┌─ PASSAGE TO READ

If we don’t change, we don’t grow. If we don’t grow, we aren’t really living.

- Gail Sheehy

Treatment Approach

 

Evidence-Based

I have specialized training in evidence-based treatments including Dialectical Behavior Therapy (DBT), Acceptance and Commitment Therapy (ACT), Functional Analytic Psychotherapy (FAP), and Cognitive Behavioral Therapy (CBT) that can help you change the way you interact with your thoughts, emotions, and urges so you can do something different, get unstuck, and build a full and meaningful life.

 

Compassionate

We are all doing the best that we can and we we want to do better. Treatment begins by understanding the patterns of behaviors that are not helping us build the lives we want to be living. Often, we continue ineffective behaviors because they worked for us in the past. Being able to understand how that came about can help us change what we do.

Collaborative

The cornerstone of treatment is identifying the goals and values that are important to you and working together to achieve them. We will establish a treatment plan and check in often to make sure we stay on track.

└─

▶ WORK REQUEST:
Write the next part of the treatment approach text above, picking up after its final sentence.

┌─ DATA BLOCK

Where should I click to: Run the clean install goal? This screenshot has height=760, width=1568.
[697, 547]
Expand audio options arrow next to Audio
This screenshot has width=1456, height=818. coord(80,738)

└─

▶ ANSWER SPACE:
 

Skills Based

We will work together to build concrete tools, strategies, and steps you can take with you to utilize in difficult situations. Treatment will involve practice outside of session to generalize new skills and make them easier to use.

 
 

My Treatment Approach

 
  • Dialectical Behavior Therapy

    Dialectical Behavior Therapy is a specific and concrete skills-focused therapy. It helps people learn specific skills to help get through an intense situation or emotion without making it worse, understanding more about their emotions and how to manage them, and tools to manage relationships.


    Acceptance and Commitment Therapy

    Acceptance and Commitment Therapy helps people change the way they relate to their emotions, thoughts, and sensations. What if a thought is just a thought (and not a fact)? What if we can just let an emotion pass (rather than trying to do something to get rid of it)? ACT helps us take a look at all the places we can interact with what we do, how we think, and the story we tell ourselves about who we are in a different way.

    Functional Analytic Psychotherapy

    Functional Analytic Psychotherapy helps focus on the relationships in your life and how to improve them for greater genuineness, authenticity, and vulnerability. Integrating FAP into our sessions, we’ll focus on how the small exchanges we have with others help us build the relationships we want or move further away… and how to change them.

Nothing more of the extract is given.